Severe defects also occur in large vessels elsewhere in the Ccn1 embryo, most notably in the dorsal aorta (Mo et al. 2002). The vessels are often enormously dilated with a lumen several-fold larger than normal, resembling a large aneurysm. Coverage of the vessels by smooth muscle cells and pericytes is deficient, and the vascular cells are highly apoptotic. The endothelial basement membrane is also disorganized, with endothelial cells loosely associated with the basement membrane or detached from it. Not surprisingly, these vessels are prone to rupture, leading to hemorrhage and edema.
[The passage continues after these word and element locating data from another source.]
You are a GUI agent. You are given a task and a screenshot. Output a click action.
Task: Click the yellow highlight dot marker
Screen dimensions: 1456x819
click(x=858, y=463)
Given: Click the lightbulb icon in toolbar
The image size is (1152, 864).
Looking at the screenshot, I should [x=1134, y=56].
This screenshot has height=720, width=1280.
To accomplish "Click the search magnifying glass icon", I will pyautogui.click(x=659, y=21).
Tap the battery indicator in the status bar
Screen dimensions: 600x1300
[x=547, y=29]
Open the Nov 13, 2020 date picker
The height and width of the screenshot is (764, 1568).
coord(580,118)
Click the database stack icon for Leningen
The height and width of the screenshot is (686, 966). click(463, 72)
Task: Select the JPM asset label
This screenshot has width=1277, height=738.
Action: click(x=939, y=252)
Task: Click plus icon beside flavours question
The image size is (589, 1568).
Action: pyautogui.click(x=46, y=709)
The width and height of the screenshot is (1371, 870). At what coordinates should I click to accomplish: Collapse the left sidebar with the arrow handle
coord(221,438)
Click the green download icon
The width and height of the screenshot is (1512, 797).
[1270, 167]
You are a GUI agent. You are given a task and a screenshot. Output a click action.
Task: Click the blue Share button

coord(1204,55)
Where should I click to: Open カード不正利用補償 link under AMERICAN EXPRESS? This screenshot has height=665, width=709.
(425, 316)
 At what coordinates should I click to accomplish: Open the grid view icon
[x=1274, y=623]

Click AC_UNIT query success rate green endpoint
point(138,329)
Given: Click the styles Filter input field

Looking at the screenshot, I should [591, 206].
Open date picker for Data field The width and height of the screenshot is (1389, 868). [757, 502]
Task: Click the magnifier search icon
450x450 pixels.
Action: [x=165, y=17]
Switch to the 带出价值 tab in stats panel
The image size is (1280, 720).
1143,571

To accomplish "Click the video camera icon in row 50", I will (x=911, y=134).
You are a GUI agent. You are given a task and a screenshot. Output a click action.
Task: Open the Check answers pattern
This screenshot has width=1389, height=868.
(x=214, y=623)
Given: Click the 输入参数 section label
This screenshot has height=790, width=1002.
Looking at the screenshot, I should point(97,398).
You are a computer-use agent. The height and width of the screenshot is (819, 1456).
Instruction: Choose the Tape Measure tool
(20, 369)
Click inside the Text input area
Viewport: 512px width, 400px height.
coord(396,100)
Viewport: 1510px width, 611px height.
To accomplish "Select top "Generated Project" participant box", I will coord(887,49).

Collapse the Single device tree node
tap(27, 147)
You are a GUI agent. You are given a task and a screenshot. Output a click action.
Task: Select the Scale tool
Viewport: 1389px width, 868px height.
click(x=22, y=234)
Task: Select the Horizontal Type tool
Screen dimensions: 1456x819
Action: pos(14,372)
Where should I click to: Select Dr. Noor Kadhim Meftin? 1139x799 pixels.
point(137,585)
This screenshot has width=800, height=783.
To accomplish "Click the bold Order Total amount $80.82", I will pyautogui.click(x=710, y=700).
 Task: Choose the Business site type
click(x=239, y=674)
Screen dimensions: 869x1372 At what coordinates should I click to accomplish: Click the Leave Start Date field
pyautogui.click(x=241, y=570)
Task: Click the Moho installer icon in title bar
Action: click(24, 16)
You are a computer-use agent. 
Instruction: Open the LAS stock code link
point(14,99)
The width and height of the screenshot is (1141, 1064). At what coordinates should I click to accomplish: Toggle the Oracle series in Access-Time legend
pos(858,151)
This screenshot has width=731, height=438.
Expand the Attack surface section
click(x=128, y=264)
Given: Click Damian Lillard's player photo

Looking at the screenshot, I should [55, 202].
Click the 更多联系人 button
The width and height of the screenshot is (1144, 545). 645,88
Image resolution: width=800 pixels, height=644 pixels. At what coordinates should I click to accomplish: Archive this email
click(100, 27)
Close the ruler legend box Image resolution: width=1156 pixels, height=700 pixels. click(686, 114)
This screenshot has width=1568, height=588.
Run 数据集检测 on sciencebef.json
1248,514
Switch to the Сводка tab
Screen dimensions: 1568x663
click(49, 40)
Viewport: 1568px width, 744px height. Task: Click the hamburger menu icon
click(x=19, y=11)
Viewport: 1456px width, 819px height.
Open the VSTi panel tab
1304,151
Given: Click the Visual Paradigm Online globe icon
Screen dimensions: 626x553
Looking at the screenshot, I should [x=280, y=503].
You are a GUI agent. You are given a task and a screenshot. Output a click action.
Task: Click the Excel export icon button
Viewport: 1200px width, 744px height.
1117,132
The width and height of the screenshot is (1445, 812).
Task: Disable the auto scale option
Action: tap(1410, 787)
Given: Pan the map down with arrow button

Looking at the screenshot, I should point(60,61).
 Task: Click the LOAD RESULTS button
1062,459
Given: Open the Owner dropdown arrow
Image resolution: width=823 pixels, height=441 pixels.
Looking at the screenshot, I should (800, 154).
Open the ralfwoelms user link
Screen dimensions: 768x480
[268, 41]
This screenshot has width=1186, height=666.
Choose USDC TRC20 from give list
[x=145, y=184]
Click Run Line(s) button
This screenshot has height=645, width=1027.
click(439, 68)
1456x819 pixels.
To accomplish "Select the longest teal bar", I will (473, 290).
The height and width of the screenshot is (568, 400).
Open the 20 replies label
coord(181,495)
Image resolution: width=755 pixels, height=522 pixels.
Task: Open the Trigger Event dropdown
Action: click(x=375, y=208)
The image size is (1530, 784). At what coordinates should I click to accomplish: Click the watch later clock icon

Together, these results demonstrate that both CCN1 and CCN2 are critically involved in developmental angiogenesis. Furthermore, CCN3, another member of the CCN family, has also been shown to induce angiogenesis in vivo (Lin et al. 2003), although its specific contribution to developmental angiogenesis is currently unknown. Mechanistically, CCN1, CCN2, and CCN3 can induce angiogenesis through their direct binding to integrin αvβ3 on endothelial cells (Babic et al. 1998; Babic et al. 1999; Leu et al. 2002; Lin et al. 2003), and/or by regulating the expression or activity of other angiogenic factors such as VEGFs (Chen et al. 2001; Ivkovic et al. 2003; Hashimoto et al. 2002; Inoki et al. 2002; Perbal 2008). The possibility that these CCN family members may serve redundant functions or orchestrate overlapping or complementary aspects of developmental angiogenesis is intriguing, and further analysis using double knockout mice will be informative in this regard. The angiogenic activities of these CCN proteins may also play a role in pathological angiogenesis, for example in enhancing vascular density in tumors (Babic et al. 1998; Yang et al. 2005). Recent studies have generated interest in targeting CCN proteins in therapeutic treatment of various diseases, and clinical trials are underway to test the use of humanized anti-CCN2 antibodies in treating cancer, fibrosis, and diabetes (Jun and Lau 2011). Understanding the specific effects of CCNs in vessel formation and maturation will have implications on how and when these therapies might be safely applied.